• **DOCUMENT SEGMENT**
==================================================
Her mother finally found her out some 20 days later. They saw each other at the Mahalakshmi Temple. Her mother had expected to see her son, but she found Nisha draped in a saree!

“Could a mother not accept her child? It’s the society that pressurizes a woman to disown a child; it could never be a mother’s will. My mother too accepted me willingly.”

Six months later, she purchased a house for her mother, and started staying together.

Living on her terms

When Nisha was in the brothel, she saw another transwoman, her close friend, getting infected with HIV and dying of it. It hurt her immensely to see her die; what hurt more was that no one bothered taking her to the hospital fearing loss of business. This and a lot of other things bothered her a lot – she was now tagged a hijra, she was into prostitution, she hated her work, the fear of dying like her friend, and the attitude of her colleagues – this wasn’t how she had expected to live.

In 2011, she joined Sangama and started working on its Pehchan project as a peer educator. As she contributed to taking the project to Kerala, she was promoted to a counsellor and later a mentor for her diligence.

For more than five years now, she’s been working as an Advocacy Officer and oversees many other projects for Sangama. She’s worked very hard to reach this position. To enhance her skills, she took training in spoken English and typing and learned the usage of computers. She serves the National Network of Sex Workers as its Vice President and as an elected member of the Country Coordination Mechanism (CCM), in India.

All this while, Ramesh, her first crush, was her only friend. Later, she made friends with the founder of Sangama, Manohar Elavarthi, who guided and encouraged Nisha as a mentor.

From a confused childhood to abuse, and depression of sex work and begging, she has come a long way, developing strong willpower and determination.

“Now I know I can work as hard and smart as I want to and I am sure nothing can stop me. Yet, I’d one day like to do nothing but travel. I wanted to live all my dreams and my mother with me, but unfortunately, she isn’t physically with me anymore though she’ll always be by my side, my heart knows this for sure.”
==================================================
• **ENTRIES PROVIDED**
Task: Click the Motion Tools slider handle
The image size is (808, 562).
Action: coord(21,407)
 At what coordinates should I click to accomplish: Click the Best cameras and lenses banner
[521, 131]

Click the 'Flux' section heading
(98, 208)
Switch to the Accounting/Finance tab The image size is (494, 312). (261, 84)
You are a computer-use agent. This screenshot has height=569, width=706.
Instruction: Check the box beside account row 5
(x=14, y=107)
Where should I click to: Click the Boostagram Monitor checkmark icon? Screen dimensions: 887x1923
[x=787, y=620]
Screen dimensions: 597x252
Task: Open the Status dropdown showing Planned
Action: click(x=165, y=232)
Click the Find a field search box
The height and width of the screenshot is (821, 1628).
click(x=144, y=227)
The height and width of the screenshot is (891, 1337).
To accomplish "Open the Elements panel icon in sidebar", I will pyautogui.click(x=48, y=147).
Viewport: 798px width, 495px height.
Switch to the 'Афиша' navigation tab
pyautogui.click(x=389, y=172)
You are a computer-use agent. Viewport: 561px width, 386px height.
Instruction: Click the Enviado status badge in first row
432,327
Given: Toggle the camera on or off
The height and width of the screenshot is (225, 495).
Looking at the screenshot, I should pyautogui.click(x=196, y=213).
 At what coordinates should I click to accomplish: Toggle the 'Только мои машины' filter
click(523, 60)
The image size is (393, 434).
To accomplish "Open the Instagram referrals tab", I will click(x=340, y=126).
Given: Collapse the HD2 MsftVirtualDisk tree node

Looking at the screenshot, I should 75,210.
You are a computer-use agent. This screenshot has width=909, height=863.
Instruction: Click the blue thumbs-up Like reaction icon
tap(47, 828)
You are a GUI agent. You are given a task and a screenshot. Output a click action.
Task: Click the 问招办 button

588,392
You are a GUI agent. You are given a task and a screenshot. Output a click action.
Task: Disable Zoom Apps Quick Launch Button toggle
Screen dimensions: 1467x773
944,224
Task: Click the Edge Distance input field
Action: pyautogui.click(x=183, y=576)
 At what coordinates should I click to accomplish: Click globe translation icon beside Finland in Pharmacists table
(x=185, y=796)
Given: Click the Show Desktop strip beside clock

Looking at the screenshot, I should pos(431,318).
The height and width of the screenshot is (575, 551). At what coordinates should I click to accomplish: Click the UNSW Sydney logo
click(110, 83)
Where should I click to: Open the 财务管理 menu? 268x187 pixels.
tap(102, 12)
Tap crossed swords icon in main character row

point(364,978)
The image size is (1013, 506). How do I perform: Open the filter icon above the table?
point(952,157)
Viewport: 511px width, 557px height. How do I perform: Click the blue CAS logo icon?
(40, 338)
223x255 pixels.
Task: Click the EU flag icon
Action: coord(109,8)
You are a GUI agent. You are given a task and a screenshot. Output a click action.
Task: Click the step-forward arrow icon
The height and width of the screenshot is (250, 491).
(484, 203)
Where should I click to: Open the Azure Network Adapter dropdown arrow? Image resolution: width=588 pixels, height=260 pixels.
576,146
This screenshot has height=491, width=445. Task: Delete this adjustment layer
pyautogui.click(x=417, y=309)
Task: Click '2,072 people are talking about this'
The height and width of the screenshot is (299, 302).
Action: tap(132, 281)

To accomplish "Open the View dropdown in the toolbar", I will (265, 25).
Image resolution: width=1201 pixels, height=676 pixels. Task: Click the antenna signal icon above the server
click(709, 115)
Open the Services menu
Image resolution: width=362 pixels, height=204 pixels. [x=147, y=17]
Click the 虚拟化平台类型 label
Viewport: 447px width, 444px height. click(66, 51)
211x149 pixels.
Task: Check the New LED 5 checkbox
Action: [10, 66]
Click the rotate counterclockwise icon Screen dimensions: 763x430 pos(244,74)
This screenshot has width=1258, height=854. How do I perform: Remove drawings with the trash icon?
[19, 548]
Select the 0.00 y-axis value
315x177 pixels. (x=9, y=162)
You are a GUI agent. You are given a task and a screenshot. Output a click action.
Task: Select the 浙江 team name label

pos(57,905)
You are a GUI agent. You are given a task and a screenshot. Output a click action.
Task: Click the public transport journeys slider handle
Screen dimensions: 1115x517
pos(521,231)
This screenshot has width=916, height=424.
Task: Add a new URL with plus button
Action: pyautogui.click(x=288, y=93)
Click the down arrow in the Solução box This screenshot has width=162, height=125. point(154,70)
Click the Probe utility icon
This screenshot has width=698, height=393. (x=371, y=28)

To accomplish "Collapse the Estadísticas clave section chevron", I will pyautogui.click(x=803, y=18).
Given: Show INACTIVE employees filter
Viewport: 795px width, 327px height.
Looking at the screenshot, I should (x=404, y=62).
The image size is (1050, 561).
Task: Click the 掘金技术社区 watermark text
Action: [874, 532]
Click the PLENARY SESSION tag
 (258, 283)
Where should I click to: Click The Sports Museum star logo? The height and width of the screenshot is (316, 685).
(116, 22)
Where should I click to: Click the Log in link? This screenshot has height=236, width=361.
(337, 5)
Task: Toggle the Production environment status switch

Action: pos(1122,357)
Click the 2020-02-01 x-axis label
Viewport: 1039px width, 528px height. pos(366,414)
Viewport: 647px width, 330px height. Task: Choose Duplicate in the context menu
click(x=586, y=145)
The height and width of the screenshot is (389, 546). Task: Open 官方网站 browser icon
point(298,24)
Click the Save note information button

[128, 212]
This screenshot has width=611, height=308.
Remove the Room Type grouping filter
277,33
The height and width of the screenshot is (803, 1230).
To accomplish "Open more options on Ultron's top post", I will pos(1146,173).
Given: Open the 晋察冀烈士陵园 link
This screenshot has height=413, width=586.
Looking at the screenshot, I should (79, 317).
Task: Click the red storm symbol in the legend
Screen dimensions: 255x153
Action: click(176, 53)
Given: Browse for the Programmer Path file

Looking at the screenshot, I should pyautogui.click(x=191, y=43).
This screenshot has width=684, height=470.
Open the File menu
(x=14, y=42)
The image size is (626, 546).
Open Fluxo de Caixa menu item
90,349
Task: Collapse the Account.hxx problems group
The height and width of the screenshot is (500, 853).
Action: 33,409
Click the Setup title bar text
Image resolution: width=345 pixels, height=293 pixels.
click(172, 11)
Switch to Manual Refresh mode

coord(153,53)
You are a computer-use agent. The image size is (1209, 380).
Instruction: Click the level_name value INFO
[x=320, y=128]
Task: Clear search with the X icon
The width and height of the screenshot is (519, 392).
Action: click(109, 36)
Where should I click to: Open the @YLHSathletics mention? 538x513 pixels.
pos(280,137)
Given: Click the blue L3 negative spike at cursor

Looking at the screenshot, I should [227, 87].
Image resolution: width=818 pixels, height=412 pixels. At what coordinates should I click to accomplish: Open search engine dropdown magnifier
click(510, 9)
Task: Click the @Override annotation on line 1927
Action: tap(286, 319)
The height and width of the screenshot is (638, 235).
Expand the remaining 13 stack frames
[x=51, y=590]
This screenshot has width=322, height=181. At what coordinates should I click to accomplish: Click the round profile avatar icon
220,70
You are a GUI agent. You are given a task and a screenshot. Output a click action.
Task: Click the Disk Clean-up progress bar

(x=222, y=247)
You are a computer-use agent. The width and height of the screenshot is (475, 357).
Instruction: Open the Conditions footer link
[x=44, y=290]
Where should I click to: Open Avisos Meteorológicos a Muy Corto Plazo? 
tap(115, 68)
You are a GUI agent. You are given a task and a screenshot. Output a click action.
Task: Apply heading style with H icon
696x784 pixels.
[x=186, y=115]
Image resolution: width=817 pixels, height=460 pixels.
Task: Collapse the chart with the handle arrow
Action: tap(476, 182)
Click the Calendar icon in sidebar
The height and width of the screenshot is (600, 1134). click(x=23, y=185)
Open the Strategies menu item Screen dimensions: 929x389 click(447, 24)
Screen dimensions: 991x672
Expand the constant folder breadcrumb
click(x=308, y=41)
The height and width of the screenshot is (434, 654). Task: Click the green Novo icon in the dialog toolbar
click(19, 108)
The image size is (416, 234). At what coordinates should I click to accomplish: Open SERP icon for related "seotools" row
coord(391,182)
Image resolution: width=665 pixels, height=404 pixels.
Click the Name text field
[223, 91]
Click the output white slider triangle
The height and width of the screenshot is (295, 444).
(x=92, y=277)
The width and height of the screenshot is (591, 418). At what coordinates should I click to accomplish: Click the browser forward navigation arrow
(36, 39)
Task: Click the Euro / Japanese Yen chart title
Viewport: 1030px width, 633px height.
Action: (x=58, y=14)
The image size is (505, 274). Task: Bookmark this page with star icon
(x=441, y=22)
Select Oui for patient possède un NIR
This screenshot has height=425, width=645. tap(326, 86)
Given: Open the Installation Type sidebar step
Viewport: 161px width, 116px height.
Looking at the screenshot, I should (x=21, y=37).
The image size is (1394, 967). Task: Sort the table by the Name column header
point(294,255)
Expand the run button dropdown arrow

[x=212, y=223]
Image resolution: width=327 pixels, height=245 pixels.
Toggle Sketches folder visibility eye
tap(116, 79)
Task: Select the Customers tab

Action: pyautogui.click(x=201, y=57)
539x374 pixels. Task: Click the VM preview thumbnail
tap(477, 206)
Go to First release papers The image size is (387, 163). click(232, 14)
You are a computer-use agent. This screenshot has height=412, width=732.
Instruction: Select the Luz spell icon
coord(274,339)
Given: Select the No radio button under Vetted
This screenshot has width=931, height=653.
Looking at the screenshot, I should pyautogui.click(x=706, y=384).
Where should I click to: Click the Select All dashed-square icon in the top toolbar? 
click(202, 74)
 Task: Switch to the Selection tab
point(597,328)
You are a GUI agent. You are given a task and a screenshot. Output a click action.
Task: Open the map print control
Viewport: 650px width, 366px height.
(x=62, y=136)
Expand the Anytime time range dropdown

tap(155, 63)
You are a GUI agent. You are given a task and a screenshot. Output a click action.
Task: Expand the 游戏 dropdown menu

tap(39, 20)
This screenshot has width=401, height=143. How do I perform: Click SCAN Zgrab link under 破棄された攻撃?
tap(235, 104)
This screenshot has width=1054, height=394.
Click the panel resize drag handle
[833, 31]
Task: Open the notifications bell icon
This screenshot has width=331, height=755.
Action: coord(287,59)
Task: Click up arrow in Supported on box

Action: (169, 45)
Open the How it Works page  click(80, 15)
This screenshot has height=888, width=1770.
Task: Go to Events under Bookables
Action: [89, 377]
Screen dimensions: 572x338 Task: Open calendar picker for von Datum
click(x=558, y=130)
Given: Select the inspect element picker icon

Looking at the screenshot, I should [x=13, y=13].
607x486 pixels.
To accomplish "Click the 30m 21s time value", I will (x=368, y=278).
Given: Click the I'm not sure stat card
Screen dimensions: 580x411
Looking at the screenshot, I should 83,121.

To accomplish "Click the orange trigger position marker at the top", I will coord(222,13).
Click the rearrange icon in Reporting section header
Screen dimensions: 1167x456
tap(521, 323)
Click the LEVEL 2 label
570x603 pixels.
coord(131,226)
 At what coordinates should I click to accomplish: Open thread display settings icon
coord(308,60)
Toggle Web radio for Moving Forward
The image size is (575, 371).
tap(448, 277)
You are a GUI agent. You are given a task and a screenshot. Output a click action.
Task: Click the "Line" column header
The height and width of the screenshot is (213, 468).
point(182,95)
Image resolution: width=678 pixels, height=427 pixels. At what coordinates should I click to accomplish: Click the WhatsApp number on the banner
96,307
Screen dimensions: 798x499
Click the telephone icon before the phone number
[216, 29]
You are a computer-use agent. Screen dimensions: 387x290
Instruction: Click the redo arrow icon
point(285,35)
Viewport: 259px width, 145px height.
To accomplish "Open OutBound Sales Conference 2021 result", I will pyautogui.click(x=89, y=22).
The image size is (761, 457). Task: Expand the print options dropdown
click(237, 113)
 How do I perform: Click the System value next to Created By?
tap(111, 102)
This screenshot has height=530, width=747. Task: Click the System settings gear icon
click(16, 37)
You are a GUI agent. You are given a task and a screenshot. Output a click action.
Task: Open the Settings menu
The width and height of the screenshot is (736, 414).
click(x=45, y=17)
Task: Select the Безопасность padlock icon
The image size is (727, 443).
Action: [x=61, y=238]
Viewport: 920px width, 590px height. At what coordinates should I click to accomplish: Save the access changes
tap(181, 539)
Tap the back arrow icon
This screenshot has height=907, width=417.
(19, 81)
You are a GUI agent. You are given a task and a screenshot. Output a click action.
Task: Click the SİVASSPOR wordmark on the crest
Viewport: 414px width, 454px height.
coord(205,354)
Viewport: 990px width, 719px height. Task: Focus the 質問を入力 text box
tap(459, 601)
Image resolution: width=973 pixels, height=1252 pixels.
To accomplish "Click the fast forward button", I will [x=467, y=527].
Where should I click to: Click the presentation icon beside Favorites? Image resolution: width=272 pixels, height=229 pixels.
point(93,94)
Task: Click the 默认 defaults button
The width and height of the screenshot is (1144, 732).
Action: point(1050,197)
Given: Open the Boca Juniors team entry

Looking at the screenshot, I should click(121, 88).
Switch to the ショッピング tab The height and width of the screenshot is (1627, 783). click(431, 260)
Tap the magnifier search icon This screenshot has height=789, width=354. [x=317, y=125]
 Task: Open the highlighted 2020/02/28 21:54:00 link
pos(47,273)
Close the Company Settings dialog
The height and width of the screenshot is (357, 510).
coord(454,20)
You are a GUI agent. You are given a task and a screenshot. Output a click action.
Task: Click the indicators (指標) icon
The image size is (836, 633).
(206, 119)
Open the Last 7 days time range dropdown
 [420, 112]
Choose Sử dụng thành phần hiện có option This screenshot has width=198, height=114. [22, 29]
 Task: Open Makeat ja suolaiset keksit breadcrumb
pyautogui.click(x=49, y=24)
==================================================
• **TASK 1**
In the profile of Nisha, in what year did she join Sangama?
• **TASK 2**
Continue the profile of Nisha from where it stops.

• **ANSWER SPACE 1**
2011

• **ANSWER SPACE 2**
VISION FOR THE TRANSGENDER COMMUNITY

Nisha wants to see every transgender person find a respectful job, even if it pays low. “As long as we continue to do anti-social things, we remain outcasts. The community needs to start understanding society and respect it. Inclusivity will come with mutual understanding.” Education, she notes, is the foundation of their success and inclusion. “Never drop out of schools and colleges. Those who already have, should restart and educate themselves up to graduation at least, even if through open-schooling.” She wants the government to give them easy access to health care, “not just in metropolitan cities but also in rural India because the community is in shambles in rural areas. That is where extra efforts to create awareness are needed.” Doing her bit, she educates the rural transgender community about their rights. She also works towards their mental health.

MESSAGE FOR THE MAINSTREAM SOCIETY

Transgender people are human beings; they deserve an equal treatment – allow them the space to work and prove themselves to be more than sex workers and beggars. The community has all legal rights as Indian citizens. However, after years of discrimination, the basics – housing facility, education, employment – are what they still seek. “Yes, the government has given us the rights, but unless society doesn’t accept us, we’ll lack and lag.” She feels hurt to see parents disowning their transgender children. “Well, the government also excludes transgender children. Had experts or the community been consulted while changing the laws, they would have known that it is during puberty that a transgender identifies itself and not during childhood.”

FIVE FACTS ABOUT NISHA

She is a polyglot.

She loves romantic Kannada songs. Her favourite song is Preethi Madu Tappenilla from the movie Halli Meshtru.

Her favourite dish is chicken curry and ragi mudde every day and loves gulab jamun.

She is an avid traveller.

Actively participating in growth and development of her community, she is the National Executive Member of Swaraj India Party.